14 - Collapse

874 130 75
                                    

"Kau dimana sekarang?"

"..."

"Aku ingin bertemu denganmu"

Perth, pemuda itu mendecih keras, ia duduk di ranjangnya yang sempit sambil menatap bayangannya di depan cermin. Sebelah tangannya membolak-balik lembaran halaman majalah yang sudah usang, sementara tangan yang satunya memegang ponsel yang menempel di telinganya.

"Kau ingin bertemu?"

"Ada yang ingin aku katakan tentang--"

"Kau bisa mengatakannya sekarang", Perth memotong dengan cepat ucapan pria di ujung telepon sana.

"Tidak.

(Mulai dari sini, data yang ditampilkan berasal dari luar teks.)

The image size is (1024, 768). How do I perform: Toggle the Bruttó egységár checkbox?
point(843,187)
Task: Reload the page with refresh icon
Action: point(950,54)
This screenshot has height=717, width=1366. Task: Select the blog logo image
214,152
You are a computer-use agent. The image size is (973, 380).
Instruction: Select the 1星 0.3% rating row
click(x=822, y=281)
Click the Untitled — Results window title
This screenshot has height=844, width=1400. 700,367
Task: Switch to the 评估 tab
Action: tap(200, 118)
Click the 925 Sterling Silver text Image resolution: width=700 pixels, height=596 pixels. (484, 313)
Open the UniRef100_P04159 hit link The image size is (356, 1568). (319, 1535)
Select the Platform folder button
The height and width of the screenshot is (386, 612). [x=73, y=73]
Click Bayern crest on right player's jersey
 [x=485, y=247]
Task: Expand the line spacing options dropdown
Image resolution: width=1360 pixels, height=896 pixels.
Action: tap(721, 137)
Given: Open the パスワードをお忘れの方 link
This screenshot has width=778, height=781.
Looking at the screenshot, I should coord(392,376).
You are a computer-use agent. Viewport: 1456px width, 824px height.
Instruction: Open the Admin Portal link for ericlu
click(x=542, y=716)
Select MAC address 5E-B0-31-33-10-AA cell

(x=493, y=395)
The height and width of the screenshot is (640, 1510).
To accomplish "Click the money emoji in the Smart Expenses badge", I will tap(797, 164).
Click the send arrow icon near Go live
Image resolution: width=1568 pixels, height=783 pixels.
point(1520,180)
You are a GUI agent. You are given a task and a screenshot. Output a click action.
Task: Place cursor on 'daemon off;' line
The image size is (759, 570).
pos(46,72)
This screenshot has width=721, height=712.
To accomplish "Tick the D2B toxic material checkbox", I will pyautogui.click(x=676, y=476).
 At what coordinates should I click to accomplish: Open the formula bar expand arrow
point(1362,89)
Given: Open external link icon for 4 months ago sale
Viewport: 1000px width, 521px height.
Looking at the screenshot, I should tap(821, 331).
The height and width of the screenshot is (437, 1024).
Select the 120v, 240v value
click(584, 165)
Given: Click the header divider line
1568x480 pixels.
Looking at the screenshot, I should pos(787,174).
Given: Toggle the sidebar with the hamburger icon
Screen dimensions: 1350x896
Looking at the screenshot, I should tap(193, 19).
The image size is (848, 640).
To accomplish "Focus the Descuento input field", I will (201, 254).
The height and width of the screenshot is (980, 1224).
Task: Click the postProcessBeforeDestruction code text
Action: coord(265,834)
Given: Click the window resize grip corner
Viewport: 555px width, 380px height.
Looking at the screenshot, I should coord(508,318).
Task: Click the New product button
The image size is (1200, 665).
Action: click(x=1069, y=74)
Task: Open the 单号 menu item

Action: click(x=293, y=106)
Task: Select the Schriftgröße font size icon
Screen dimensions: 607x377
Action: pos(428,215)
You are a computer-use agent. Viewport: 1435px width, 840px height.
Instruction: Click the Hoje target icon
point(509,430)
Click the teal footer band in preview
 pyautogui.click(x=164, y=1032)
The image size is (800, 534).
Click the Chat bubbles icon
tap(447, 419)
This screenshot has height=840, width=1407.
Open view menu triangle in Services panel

Aku ingin mengatakannya langsung.."

"Hanya semalam dan kau sudah berubah pikiran?", seringai tipis tergambar jelas di wajah tampan Perth.

"Aku masih ingat kemarin kau terus--"

"Tidak usah banyak bicara! Aku ingin bertemu langsung denganmu! Sekarang!"

Perth berdiri dari duduknya, berjalan menuju jendela kecil di dekat kepala ranjang yang tertutup tirai lalu menyingkap tirai berwarna putih itu, membuat cahaya matahari masuk ke dalam retinanya. Ia mendengar dengusan samar dari pria yang memintanya untuk bertemu.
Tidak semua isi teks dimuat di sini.